MPE consegue restabelecer decisão para exclusão de PM da corporação
PM foi acusado de crime de tortura por espancar vítima em delegacia Cotidiano 06/11/2014 16h00O Ministério Público do Estado de Sergipe obteve mais um êxito no Superior Tribunal de Justiça, em sede de Recurso Especial manejado pelo Procurador-Geral de Justiça, Orlando Rochadel Moreira, que mantém a decisão de exclusão de um policial militar da Corporação Militar de Sergipe.
O policial militar do Estado de Sergipe J.D.D.S foi denunciado e condenado pela prática de crime inserido na Lei de Tortura, em razão ter espancado a vítima dentro da Delegacia do Município de Divina Pastora.

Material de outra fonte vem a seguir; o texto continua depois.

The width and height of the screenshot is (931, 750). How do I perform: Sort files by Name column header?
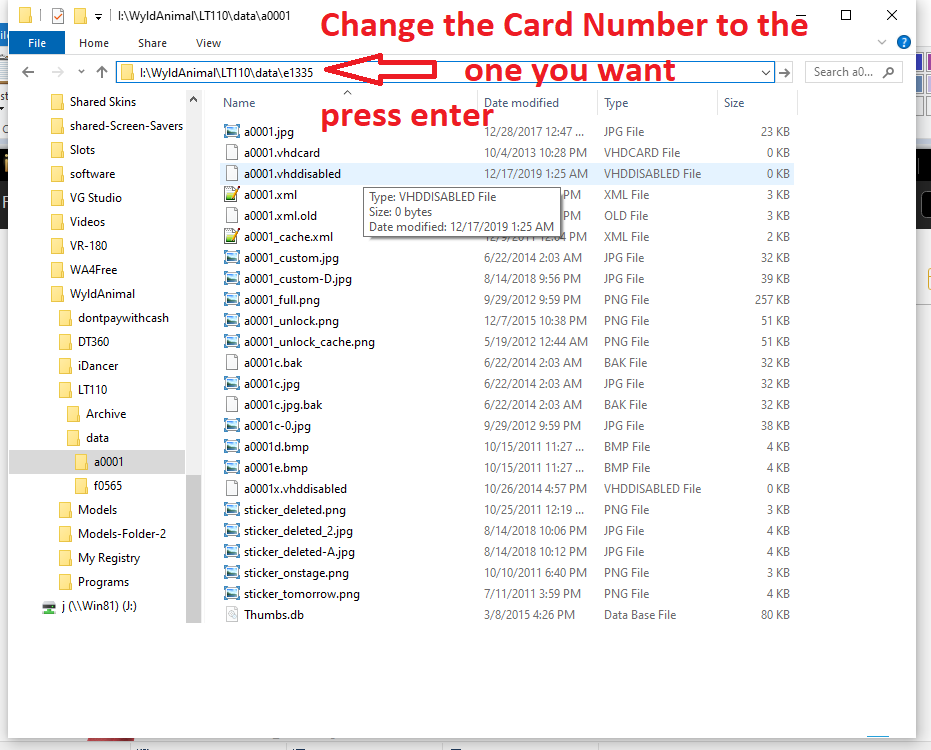pos(240,103)
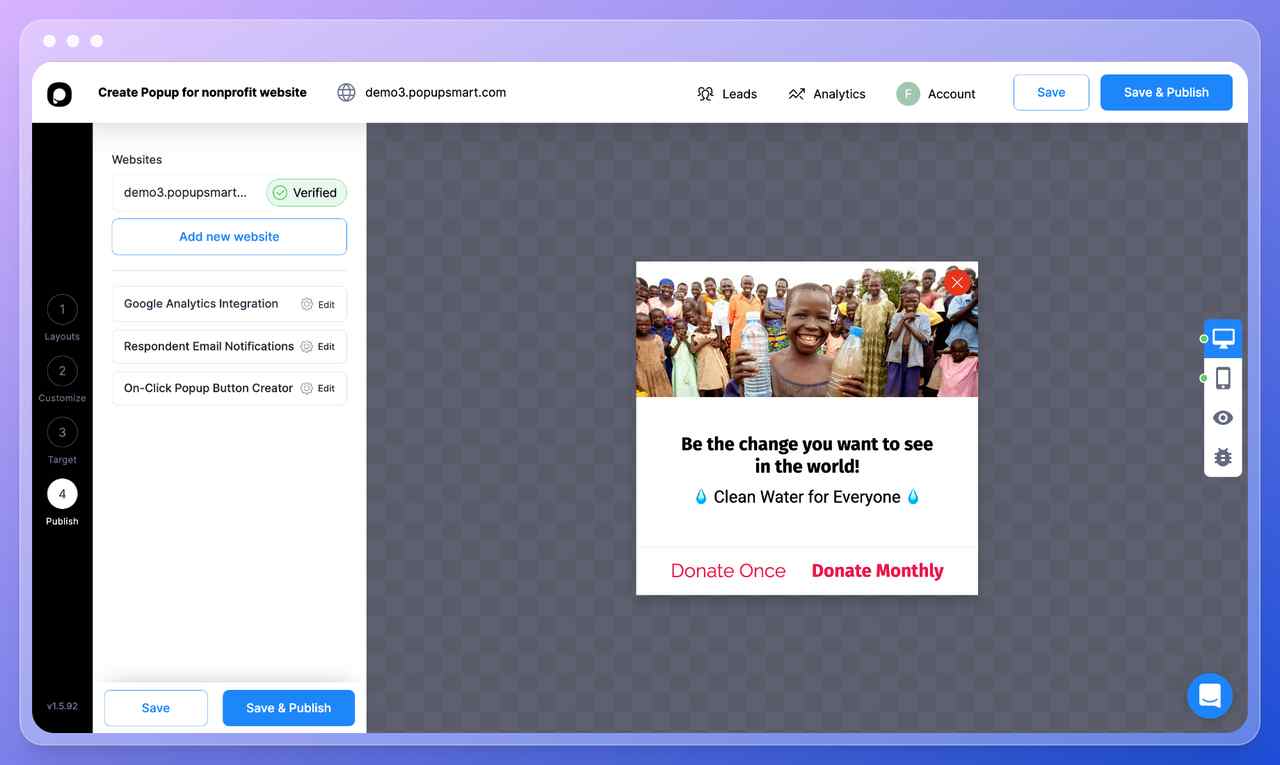Toggle the eye preview icon
This screenshot has width=1280, height=765.
[1223, 418]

Na sentença condenatória, a juíza determinou a perda do cargo de policial militar. Após recurso interposto pelo acusado, o Tribunal de Justiça sergipano reformou a decisão, para excluir da condenação, a perda do cargo público.
Inconformado com a decisão do Tribunal Local, o Procurador-Geral de Justiça, Orlando Rochadel Moreira, após análise da Coordenadoria Recursal e amparado na legislação regente, interpôs Recurso Especial (REsp) a fim de que fosse reestabelecida a exclusão do acusado das fileiras.

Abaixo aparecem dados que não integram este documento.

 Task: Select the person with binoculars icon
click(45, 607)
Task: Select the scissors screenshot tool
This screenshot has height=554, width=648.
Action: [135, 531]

Remetido o feito para apreciação pelo Superior Tribunal de Justiça (REsp nº 1.462.180-SE), o Ministro Relator Moura Ribeiro foi peremptório ao referendar a tese ministerial, assinalando que: “(…) Nos termos da jurisprudência das Cortes Superiores, a perda do cargo público traduz-se em mero efeito automático da sentença condenatória penal, quando se tratar de crime de tortura, pois cuida-se de efeito extrapenal cumulativo, genérico, automático e obrigatório da condenação, conforme disposto no § 5º, do art. 1º, da Lei n.º 9.455/97 (...)”.
Segundo o Coordenador Recursal, Paulo José Francisco Alves Filho, em relação à tese encampada pelo Ministério Publico Estadual, diversos Recursos Especiais já foram interpostos pelo Procurador-Geral de Justiça, Orlando Rochadel Moreira, haja vista que, por determinação legal, a perda do cargo público é efeito automático da condenação nos crimes de tortura.